[Problem 1] Translate this sentence from the blog post about Asperger's into Spanish: "However over this last year I've been working incredibly hard on my confidence and coping with social situations."
[Problem 2] Output the passage of the blog post about Asperger's from "Right better get" to "that I'm seeing.", unchanged.

[Source extract]
++++++++++++++++++++

Aspergers | 2nd achievement of 2015


Helloooo everyone 

How is everybody today? I'm rather tired if I'm honest, tried to watch Finding Nemo today because well you have to don't you it's a Disney classic! Well for my era it is anyway, was incredibly popular when I was younger. I think they are bringing out a new Finding Nemo Or Dory soon, do you guys know anything about that? Anyway back to my point I fell asleep through the whole of it, silly me so am going to try and re watch when I'm awake in the next week. I hope none of you are feeling to tired today, hopefully you are happy buzzing bees :)

Tiredness is something I really suffer with, I'm not lazy please don't think that! I had M.E in my last year of secondary school and sixth form and although I've recovered from the worst of I still suffer with tiredness a lot.  I can sleep for England and anywhere, I fell asleep at the Olympics who does that right?! Also if I ever try and do to much I will start to flake and need almost a quiet week to recover, good job I don't work full time hey! Anyway I'm rambling and going off topic about what this blog is about as usual, just letting you guys know a bit more about me I guess and well I'm open and want people to read this feel like they know me and that we are friends and friends talk and share about things that are on their mind right? Let me know if I'm wrong, social things aren't my thing. 

I'm currently listening to Ellie Goulding's new song Love Me Like You Do. I'm in love with it already, now I'm a bit of an Ellie Goulding fan already but her new one is just amazing go check it out :) She has made this one for the new film Fifty Shades of Grey that is coming out soon, will be interesting to see how they have done this film without making it too saucy, as well the books, need I really say more about them! 

What song are you guys liking at the moment? 

Right better get started to what this blog is actually about hey! So today I achieved my 2nd aspergers achievement of the year. If you have read my previous blogs you will know I have aspergers, if your new firstly hello, and  secondly I have aspergers so now you know! I always want to put haha after certain sentences, but then I'm laughing at myself and what I'm saying (I do that a lot apparently people don't tend to do that) doesn't bother me though I love laughing who doesn't?! Just you guys might not always see the funny side that I'm seeing. 

Social situations have always been one of my major difficulties and struggles I really don't like them if I'm honest. However over this last year I've been working incredibly hard on my confidence and coping with social situations. Working in a pub has really helped me come out of my shell, not that I actually have a shell but you know what I mean, it's helped me enormous amounts with talking to people. The thing about working in a pub is that there is almost like an invisible script of things you say to people so if conversation isn't following revert to your script, you also have to take their order and things like that so you kinda have to talk to people. This is great for building confidence not only if you have aspergers but also if you struggle with your confidence or have anxiety etc.

++++++++++++++++++++

[Entries supplied]
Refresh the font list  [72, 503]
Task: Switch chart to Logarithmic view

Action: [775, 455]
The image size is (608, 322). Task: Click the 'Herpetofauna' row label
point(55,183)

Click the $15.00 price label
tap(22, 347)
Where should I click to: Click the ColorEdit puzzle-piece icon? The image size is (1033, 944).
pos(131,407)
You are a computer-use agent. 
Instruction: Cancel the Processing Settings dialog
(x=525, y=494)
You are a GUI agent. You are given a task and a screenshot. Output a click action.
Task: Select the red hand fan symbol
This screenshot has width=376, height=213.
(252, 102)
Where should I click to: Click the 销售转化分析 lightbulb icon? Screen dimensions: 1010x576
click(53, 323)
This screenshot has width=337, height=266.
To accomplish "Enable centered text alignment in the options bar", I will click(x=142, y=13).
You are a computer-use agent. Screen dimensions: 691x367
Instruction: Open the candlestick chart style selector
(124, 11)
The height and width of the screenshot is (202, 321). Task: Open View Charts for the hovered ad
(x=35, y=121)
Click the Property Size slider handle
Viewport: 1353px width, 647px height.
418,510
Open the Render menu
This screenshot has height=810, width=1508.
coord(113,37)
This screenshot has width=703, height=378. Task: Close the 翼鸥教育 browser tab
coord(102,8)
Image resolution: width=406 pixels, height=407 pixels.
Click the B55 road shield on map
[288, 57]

++++++++++++++++++++

[Written reply 1] Sin embargo, durante este último año he estado trabajando muchísimo en mi confianza y en cómo afrontar las situaciones sociales.

[Written reply 2]
Right better get started to what this blog is actually about hey! So today I achieved my 2nd aspergers achievement of the year. If you have read my previous blogs you will know I have aspergers, if your new firstly hello, and  secondly I have aspergers so now you know! I always want to put haha after certain sentences, but then I'm laughing at myself and what I'm saying (I do that a lot apparently people don't tend to do that) doesn't bother me though I love laughing who doesn't?! Just you guys might not always see the funny side that I'm seeing.